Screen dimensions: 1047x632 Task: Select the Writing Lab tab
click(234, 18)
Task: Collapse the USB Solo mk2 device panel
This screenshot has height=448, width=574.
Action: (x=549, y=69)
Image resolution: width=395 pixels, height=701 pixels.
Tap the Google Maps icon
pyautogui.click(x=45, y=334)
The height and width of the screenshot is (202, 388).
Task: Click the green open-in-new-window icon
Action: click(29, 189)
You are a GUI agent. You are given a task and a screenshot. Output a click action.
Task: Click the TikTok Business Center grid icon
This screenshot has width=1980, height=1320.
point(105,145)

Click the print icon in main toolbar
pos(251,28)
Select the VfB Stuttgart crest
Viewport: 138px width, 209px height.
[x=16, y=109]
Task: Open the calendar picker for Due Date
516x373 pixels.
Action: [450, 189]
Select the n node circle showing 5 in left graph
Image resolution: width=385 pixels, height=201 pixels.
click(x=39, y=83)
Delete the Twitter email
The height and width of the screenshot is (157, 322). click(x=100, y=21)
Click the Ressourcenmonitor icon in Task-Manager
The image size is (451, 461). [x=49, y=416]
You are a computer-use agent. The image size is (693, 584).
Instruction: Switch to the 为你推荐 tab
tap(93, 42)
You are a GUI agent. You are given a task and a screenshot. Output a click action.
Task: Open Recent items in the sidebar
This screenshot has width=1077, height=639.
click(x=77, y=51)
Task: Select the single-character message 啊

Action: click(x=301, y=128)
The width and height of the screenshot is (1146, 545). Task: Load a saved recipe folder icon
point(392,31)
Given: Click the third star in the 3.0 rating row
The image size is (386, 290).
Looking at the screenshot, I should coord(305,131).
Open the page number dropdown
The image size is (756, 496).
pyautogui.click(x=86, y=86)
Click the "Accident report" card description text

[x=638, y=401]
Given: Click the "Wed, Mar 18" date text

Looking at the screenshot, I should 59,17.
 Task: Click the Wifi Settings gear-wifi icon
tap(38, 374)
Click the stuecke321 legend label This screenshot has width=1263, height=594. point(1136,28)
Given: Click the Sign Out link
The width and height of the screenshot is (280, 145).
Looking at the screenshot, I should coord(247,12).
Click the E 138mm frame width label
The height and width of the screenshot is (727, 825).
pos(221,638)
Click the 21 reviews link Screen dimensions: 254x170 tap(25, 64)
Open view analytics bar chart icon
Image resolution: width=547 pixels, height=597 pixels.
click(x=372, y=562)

────────────────────

* Given problem:
Reproduce all of the items above word for word, line by line, with nothing changed.

* The answer:
Screen dimensions: 1047x632 Task: Select the Writing Lab tab
click(234, 18)
Task: Collapse the USB Solo mk2 device panel
This screenshot has height=448, width=574.
Action: (x=549, y=69)
Image resolution: width=395 pixels, height=701 pixels.
Tap the Google Maps icon
pyautogui.click(x=45, y=334)
The height and width of the screenshot is (202, 388).
Task: Click the green open-in-new-window icon
Action: click(29, 189)
You are a GUI agent. You are given a task and a screenshot. Output a click action.
Task: Click the TikTok Business Center grid icon
This screenshot has width=1980, height=1320.
point(105,145)

Click the print icon in main toolbar
pos(251,28)
Select the VfB Stuttgart crest
Viewport: 138px width, 209px height.
[x=16, y=109]
Task: Open the calendar picker for Due Date
516x373 pixels.
Action: [450, 189]
Select the n node circle showing 5 in left graph
Image resolution: width=385 pixels, height=201 pixels.
click(x=39, y=83)
Delete the Twitter email
The height and width of the screenshot is (157, 322). click(x=100, y=21)
Click the Ressourcenmonitor icon in Task-Manager
The image size is (451, 461). [x=49, y=416]
You are a computer-use agent. The image size is (693, 584).
Instruction: Switch to the 为你推荐 tab
tap(93, 42)
You are a GUI agent. You are given a task and a screenshot. Output a click action.
Task: Open Recent items in the sidebar
This screenshot has width=1077, height=639.
click(x=77, y=51)
Task: Select the single-character message 啊

Action: click(x=301, y=128)
The width and height of the screenshot is (1146, 545). Task: Load a saved recipe folder icon
point(392,31)
Given: Click the third star in the 3.0 rating row
The image size is (386, 290).
Looking at the screenshot, I should coord(305,131).
Open the page number dropdown
The image size is (756, 496).
pyautogui.click(x=86, y=86)
Click the "Accident report" card description text

[x=638, y=401]
Given: Click the "Wed, Mar 18" date text

Looking at the screenshot, I should 59,17.
 Task: Click the Wifi Settings gear-wifi icon
tap(38, 374)
Click the stuecke321 legend label This screenshot has width=1263, height=594. point(1136,28)
Given: Click the Sign Out link
The width and height of the screenshot is (280, 145).
Looking at the screenshot, I should coord(247,12).
Click the E 138mm frame width label
The height and width of the screenshot is (727, 825).
pos(221,638)
Click the 21 reviews link Screen dimensions: 254x170 tap(25, 64)
Open view analytics bar chart icon
Image resolution: width=547 pixels, height=597 pixels.
click(x=372, y=562)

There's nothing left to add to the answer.